Estimating the stock's fair value
After another delay, Uni-Pixel continues to burn cash without tangible progress in revenue or profit generation. As a result, the company should be worth no more than its current cash holdings plus the liquidation value of its fixed assets. Assuming a modest burn of $3 million in the second quarter and equipment liquidation value at 70% book, fair value comes to about $3.50 a share [(34 - 3 + 15 x 70%)/12]. The calculation does not account for the potential loss of equipment, with an original cost of approximately $10 million in case of a (unspecified) material breach of the license agreement with Intel (see 10Q, page 9).
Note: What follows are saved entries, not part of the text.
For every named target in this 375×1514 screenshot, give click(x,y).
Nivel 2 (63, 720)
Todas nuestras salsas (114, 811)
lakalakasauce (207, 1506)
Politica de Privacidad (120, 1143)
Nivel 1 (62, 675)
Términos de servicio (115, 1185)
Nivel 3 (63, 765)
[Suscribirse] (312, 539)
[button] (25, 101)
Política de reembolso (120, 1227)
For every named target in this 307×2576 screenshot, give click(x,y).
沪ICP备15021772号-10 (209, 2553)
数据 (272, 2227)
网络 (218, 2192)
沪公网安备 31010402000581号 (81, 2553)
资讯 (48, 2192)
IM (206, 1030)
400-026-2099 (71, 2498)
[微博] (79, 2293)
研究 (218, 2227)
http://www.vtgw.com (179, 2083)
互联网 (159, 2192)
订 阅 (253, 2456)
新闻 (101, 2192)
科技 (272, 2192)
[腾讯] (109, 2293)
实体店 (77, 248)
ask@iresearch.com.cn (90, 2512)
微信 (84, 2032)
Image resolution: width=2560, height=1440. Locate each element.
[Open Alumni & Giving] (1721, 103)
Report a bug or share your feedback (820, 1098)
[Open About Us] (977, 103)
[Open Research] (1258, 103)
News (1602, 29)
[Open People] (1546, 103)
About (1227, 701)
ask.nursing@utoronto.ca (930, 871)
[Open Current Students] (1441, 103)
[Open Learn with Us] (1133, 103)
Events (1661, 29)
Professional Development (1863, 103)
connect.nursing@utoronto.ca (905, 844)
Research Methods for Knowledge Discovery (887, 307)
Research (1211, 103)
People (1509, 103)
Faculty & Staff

While the June 25 update should provide the catalyst for bringing the stock back down in the direction of its fair value, the high short interest could sustain further price volatility. The magnitude of the stock price movements could be further exacerbated, as Uni-Pixel is about to be removed from Russell 2000 index, the investable small-cap segment of the U.S. equity universe (preliminary list of deletions was published on June 13), and has been subject to various portfolio rebalancing trade impacts that could persist for up to a week after the month-end. Once all those effects are over, though, the stock is likely to experience decreased liquidity and diminished institutional interest.
Disclosure: The author is short UNXL, KODK. The author wrote this article themselves, and it expresses their own opinions. The author is not receiving compensation for it (other than from Seeking Alpha). The author has no business relationship with any company whose stock is mentioned in this article.